Perder una guerra décadas atrás y se contempla desde el balcón de un próspero presente debe ser sin duda un motivo de orgullo, el ver cómo una nación es capaz de levantarse desde la devastación. Pero las cicatrices no siempre -o nunca, por mejor decir- siguen a la vista. Imagino que perder una guerra mundial si sobrevives más o menos indemne te da para bastantes historias pero como país debe ser humillante y más, si como fue el caso para Japón, se fue a la lona tras sufrir ataques con armas nucleares y, tras su rendición, sufrir la ocupación del ejército americano.
Y en ese contexto, encontramos a Shomei Tomatsu (1930-2012). Documentalista, curioso, su cámara retrató aspectos de aquellos años de ocupación desde una óptica diferente, poco usual y más en aquella convulsa posguerra que a él le pilla, por edad, en el inicio de su andadura. Él es el protagonista de la exposición que puede verse hasta el 16 de septiembre en Fundación Mapfre Barcelona, en la céntrica Casa Garriga Nogués.
La muestra hace un recorrido por sus 60 años de trabajo. Durante esas décadas fija su objetivo en un telón de fondo que se alimenta de las heridas -las físicas- aún abiertas tras la II Guerra Mundial. Un país convertido en solar, en el que se respira aún una desconfianza y un miedo atroz en las miradas; un país con la piel rota, sin esperanza y en las manos de los ocupantes. De esa primera época datan algunas de sus imágenes más icónicas, de ruinas, de personas afectadas por las explosiones o sencillamente de objetos cotidianos detenidos en el tiempo por mor de la violencia. Tomatsu las detuvo una segunda vez, y para siempre, en sus negativos.
Entre este catálogo del horror destacan las historias humanas de los hibakusha, los que pasaron en los fogonazos atómicos de una vida normal a ser una especie de apestados a los que pocos o nadie quisieron acercarse, a veces ni siquiera su gobierno. La fotografía de Tomatsu fue, en este sentido, casi un servicio público para humanizar lo que por mor de la guerra aparecía deshumanizado. Su mirada fue la de muchos otros que no quisieron acercarse y hoy su trabajo en este campo es uno de los más meritorios de su catálogo.
Pero no quedó ahí. También se dedicó a observar la vida en torno a las bases estadounidenses establecidas durante la guerra y en el cómo esa presencia trastocó la apacible vida que existían hasta entonces en aquellos lugares.

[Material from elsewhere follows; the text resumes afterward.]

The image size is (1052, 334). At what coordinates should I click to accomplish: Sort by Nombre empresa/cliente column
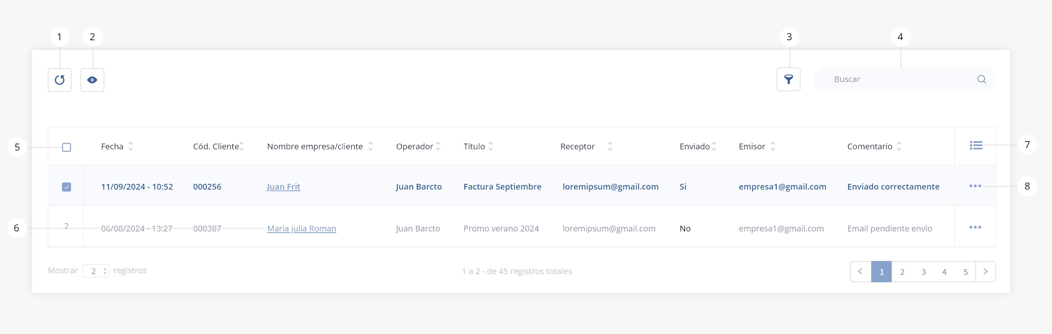pos(370,146)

Luego está el código de color. Al margen de sus encuadres osados y su temática social, el fotógrafo también marcó conscientemente una línea roja en cuanto al uso del color en su trabajo. Destinó el blanco y negro para aquellas tomas en las que la guerra era el tema de fondo. Por el contrario, el color se generalizó en todo lo demás.
Y esta parte es igualmente apasionante. Con menos carga política pero con la marcada impronta de un observador casi neutral se mueve por escenarios que trazan un completo mosaico de las contradicciones de la sociedad de su país. Así, asistimos a través de su objetivo al renacimiento japonés que ha desembocado en una de las potencias mundiales. Transgresión, rebeliones que aprendieron a convivir con las costumbres más enraizadas a nivel social y religioso.
En todo esto surge para Tomatsu un oasis de calma en el exhuberante paraíso de la isla de Okinawa, a donde acudió una y otra vez para retratar la calma y la naturaleza del lugar. Una serie que contrasta con la de las transformaciones urbanísticas que iban variando para siempre la piel de las grandes ciudades. La piel, siempre el mismo tema. Lo más cercano. Fotografía que se toca.